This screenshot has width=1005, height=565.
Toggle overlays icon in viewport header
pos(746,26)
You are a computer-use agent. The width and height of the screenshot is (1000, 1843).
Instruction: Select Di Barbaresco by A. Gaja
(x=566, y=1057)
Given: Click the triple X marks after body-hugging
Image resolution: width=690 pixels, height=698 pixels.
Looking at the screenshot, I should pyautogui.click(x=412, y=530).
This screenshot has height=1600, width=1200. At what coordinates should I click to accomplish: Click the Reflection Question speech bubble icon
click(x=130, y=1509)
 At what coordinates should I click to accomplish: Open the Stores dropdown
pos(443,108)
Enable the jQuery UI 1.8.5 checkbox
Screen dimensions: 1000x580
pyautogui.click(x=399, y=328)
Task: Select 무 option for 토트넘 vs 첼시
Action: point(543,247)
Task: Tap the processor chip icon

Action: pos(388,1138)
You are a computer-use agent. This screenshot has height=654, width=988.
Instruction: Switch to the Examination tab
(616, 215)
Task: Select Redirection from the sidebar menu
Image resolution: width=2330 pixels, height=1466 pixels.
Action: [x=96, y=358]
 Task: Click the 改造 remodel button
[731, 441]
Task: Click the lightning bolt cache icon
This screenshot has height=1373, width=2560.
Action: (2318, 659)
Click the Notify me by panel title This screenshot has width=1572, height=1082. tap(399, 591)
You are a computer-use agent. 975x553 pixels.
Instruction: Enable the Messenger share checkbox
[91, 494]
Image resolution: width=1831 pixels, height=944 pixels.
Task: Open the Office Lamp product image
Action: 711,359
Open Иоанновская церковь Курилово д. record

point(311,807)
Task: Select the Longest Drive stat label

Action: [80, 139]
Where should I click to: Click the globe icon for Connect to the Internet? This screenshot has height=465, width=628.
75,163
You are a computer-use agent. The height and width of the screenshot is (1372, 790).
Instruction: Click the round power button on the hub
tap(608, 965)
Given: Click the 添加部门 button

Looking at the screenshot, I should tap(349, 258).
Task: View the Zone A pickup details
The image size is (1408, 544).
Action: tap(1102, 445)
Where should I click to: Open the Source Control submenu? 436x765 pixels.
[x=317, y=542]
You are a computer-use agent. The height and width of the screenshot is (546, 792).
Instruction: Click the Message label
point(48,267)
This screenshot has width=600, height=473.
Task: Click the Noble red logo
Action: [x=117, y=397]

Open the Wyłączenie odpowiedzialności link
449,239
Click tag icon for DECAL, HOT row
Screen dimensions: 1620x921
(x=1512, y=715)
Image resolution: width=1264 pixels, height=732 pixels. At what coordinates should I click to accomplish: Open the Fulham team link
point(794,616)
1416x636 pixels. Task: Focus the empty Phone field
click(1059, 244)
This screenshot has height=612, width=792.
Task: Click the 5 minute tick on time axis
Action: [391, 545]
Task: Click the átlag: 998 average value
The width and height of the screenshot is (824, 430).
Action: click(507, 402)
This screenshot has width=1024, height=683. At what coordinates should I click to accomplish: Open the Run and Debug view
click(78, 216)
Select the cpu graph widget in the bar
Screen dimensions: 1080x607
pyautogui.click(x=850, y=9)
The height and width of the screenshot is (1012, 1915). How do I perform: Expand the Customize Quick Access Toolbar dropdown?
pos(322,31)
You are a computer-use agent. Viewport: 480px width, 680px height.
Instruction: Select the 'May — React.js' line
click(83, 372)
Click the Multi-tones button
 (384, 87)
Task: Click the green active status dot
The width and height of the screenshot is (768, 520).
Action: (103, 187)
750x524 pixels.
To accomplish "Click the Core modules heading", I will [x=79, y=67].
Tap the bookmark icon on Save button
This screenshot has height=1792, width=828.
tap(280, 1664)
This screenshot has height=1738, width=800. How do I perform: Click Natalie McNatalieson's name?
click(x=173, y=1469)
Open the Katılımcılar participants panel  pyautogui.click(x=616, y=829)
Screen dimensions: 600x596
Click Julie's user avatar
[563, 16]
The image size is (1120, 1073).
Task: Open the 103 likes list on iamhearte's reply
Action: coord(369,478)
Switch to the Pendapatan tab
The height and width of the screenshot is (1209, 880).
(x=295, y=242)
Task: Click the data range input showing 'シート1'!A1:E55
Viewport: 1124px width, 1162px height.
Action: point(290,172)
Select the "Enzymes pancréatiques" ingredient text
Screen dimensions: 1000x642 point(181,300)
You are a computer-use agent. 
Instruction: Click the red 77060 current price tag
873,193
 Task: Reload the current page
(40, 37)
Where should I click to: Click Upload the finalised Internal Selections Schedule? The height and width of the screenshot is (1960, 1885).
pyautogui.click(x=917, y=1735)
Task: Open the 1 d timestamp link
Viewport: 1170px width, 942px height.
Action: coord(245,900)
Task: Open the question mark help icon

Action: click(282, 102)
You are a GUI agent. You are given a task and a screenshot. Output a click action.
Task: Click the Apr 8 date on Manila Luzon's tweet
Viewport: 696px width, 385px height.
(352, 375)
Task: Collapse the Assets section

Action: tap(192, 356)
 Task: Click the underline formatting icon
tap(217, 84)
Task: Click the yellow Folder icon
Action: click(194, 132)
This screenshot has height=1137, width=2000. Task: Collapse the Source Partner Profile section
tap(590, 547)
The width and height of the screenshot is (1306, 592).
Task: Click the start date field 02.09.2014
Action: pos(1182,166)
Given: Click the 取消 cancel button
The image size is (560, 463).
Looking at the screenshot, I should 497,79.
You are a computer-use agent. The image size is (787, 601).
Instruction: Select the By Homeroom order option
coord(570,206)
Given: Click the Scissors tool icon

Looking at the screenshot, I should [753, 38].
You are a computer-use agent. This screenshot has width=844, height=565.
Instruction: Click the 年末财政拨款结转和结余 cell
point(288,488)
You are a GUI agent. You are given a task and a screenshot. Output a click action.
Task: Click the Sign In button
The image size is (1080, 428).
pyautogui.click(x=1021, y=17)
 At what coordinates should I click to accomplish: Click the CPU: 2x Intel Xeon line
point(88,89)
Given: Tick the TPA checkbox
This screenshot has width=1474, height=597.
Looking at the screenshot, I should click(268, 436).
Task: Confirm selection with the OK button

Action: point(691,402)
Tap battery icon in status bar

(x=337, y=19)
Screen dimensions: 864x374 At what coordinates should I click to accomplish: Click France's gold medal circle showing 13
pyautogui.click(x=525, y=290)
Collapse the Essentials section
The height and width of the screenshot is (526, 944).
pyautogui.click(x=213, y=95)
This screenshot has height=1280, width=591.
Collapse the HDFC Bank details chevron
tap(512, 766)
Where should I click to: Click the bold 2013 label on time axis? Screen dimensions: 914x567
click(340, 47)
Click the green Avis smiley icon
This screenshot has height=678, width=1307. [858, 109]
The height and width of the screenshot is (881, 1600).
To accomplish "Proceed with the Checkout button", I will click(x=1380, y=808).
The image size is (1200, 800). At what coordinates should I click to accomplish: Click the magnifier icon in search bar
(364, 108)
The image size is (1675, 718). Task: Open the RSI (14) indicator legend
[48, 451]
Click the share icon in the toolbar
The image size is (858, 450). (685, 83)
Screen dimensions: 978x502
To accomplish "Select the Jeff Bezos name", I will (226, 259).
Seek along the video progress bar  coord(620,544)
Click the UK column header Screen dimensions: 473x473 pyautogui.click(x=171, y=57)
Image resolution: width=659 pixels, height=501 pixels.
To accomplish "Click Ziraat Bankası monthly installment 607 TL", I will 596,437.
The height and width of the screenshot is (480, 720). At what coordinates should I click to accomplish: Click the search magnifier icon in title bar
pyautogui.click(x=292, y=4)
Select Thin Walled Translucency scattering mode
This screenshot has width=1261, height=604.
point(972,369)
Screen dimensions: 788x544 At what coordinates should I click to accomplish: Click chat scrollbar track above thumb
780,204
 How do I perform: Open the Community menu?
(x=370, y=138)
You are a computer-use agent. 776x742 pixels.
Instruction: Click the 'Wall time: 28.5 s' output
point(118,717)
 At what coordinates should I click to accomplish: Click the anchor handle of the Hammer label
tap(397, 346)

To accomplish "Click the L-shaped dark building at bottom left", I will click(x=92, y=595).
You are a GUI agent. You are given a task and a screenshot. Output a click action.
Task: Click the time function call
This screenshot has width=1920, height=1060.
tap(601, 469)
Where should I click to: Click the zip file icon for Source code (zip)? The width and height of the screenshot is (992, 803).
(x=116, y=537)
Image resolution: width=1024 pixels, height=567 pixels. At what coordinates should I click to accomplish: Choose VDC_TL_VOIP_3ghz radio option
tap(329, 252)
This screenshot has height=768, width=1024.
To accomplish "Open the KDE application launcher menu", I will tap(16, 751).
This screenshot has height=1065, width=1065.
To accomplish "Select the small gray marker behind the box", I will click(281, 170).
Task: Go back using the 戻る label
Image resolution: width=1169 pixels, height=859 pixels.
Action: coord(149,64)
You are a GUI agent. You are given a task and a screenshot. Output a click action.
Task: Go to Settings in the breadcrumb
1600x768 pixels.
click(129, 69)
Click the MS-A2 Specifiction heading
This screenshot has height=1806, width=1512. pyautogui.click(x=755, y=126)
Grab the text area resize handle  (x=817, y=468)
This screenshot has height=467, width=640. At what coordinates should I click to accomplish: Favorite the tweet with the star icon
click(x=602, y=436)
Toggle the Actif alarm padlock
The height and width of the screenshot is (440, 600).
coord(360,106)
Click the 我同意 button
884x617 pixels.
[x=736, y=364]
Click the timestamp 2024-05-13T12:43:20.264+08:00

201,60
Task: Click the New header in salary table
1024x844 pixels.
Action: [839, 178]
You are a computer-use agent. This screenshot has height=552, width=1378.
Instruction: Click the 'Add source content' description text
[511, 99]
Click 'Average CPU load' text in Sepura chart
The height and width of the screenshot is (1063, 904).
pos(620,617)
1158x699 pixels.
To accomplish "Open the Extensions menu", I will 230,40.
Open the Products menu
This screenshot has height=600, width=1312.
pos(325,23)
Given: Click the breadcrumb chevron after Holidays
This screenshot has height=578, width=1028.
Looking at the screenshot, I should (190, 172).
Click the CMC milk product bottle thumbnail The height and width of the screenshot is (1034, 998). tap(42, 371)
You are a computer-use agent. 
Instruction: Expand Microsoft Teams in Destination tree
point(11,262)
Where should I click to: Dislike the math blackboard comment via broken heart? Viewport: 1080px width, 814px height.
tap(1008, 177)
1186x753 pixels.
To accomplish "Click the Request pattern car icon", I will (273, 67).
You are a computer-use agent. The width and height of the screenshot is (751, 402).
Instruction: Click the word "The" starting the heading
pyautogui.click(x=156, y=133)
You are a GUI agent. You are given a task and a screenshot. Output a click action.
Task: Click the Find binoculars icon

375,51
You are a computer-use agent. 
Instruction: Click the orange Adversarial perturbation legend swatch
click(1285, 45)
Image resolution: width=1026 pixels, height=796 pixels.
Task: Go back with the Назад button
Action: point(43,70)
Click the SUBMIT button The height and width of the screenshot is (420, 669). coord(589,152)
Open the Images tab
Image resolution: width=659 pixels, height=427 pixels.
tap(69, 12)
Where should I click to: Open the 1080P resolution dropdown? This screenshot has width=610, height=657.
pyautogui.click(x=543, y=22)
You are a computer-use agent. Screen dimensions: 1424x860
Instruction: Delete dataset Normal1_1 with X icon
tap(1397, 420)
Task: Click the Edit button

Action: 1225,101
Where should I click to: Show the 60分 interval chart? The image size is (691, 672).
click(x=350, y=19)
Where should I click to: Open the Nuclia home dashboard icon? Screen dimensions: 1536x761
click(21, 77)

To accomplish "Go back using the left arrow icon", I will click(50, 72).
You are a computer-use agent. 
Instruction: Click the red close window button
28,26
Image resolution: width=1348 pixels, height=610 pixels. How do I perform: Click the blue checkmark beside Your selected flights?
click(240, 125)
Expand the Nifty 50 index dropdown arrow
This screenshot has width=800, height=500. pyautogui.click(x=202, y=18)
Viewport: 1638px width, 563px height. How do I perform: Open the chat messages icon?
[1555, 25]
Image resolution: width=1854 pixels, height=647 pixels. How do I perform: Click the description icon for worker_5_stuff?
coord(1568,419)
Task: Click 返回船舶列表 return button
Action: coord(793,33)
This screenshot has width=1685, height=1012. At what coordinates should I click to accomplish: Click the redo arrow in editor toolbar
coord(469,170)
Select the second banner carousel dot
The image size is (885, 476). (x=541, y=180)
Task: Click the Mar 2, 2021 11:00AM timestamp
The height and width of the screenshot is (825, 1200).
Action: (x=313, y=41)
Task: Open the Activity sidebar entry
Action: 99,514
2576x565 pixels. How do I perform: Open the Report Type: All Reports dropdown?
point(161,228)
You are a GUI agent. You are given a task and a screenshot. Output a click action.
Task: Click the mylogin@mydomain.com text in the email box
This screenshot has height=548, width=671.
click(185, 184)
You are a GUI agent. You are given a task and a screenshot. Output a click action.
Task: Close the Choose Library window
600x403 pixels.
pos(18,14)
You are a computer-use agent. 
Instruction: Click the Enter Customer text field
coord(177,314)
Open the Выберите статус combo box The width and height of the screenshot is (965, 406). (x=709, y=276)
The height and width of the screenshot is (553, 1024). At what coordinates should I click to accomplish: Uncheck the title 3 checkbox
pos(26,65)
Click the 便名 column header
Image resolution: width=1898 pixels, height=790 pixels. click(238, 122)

* What you are asked to do: Pull every line that holds the string "panel" out of the records.

* Result of the task:
Click the Notify me by panel title This screenshot has width=1572, height=1082. tap(399, 591)
Open the Katılımcılar participants panel  pyautogui.click(x=616, y=829)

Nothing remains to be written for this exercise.